__Requirements__: Reproduce the records word for word, from the line containing "This screenshot has height=517, width=327." up to and including the line containing "point(612,109)". Leave the pictures out.
^^^^^^^^
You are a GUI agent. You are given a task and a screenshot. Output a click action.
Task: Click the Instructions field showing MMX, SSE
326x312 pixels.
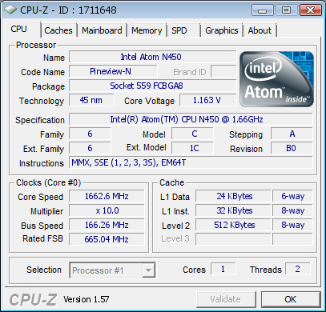click(x=191, y=162)

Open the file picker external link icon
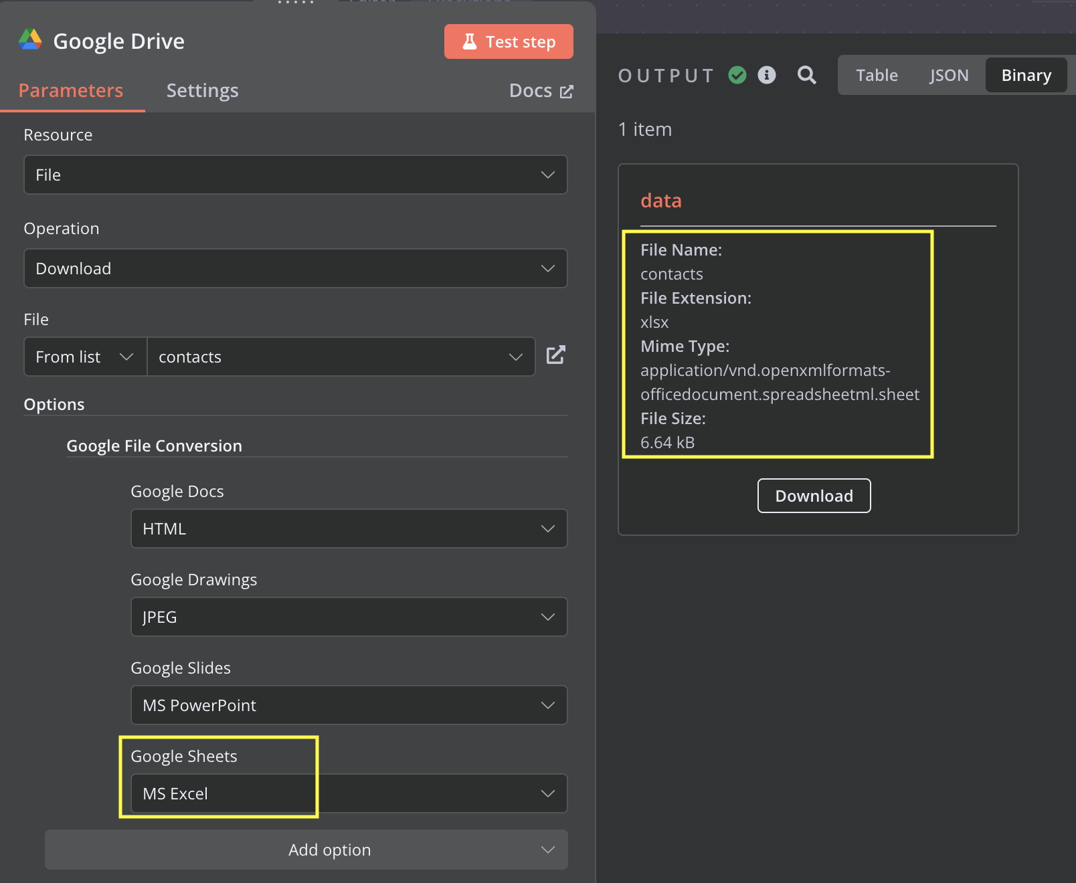[556, 356]
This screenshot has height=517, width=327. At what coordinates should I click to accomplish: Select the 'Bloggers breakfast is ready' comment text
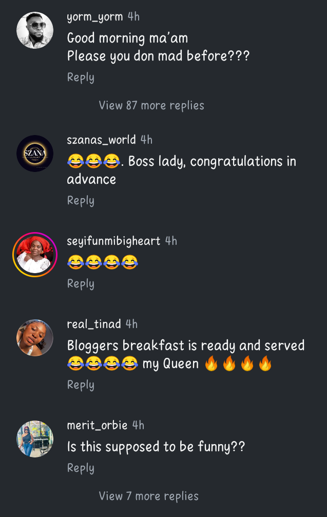click(x=186, y=355)
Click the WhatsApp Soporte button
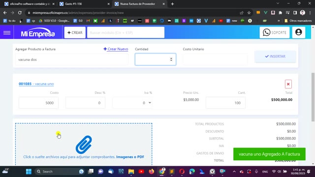315x177 pixels. [275, 32]
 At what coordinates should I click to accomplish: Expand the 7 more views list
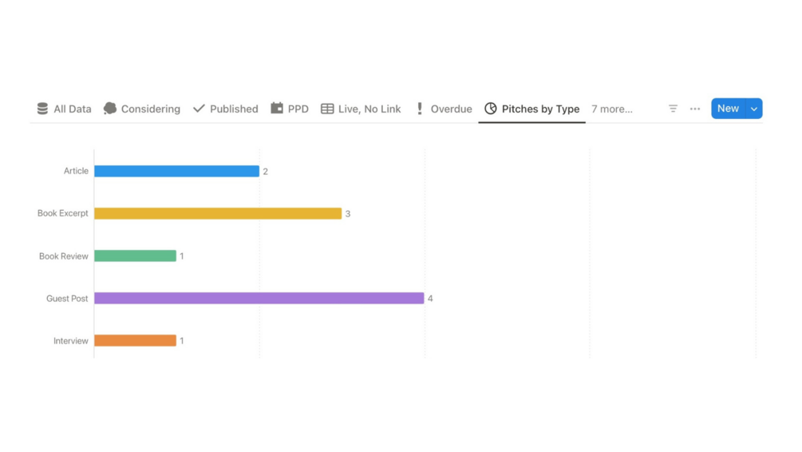point(612,109)
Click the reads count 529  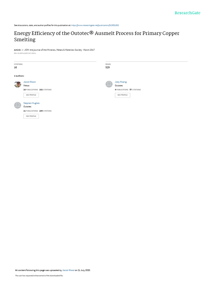click(107, 67)
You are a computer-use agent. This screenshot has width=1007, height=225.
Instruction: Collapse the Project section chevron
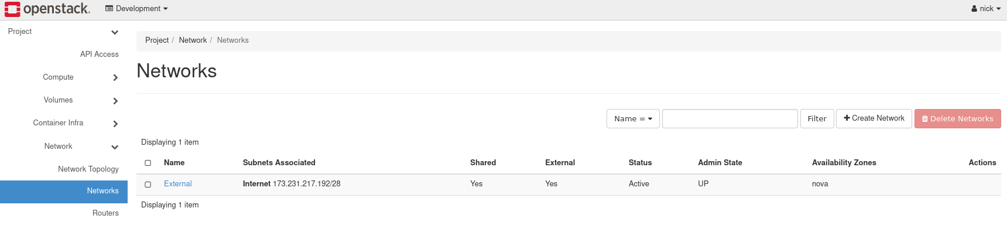coord(115,32)
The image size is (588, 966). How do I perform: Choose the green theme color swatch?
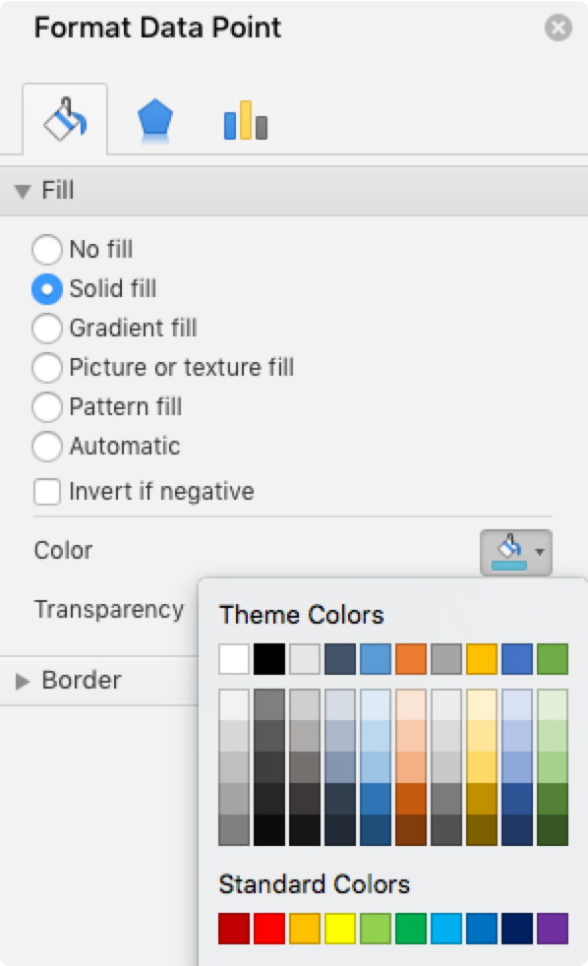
^^^^^^^^
__Exercise answer__:
This screenshot has height=517, width=327. At what coordinates should I click to accomplish: Select the 'Bloggers breakfast is ready' comment text
click(x=186, y=355)
Click the WhatsApp Soporte button
315x177 pixels. [275, 32]
 At what coordinates should I click to accomplish: Expand the 7 more views list
point(612,109)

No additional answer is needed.